Start of Provided records

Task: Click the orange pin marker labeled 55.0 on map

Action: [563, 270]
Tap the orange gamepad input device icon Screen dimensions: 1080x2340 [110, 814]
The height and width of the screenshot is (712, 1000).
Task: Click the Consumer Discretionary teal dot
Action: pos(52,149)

End of Provided records

#### What you need to do
Take the lines above and print them exactly.

#### Output of the exercise
Task: Click the orange pin marker labeled 55.0 on map

Action: [563, 270]
Tap the orange gamepad input device icon Screen dimensions: 1080x2340 [110, 814]
The height and width of the screenshot is (712, 1000).
Task: Click the Consumer Discretionary teal dot
Action: pos(52,149)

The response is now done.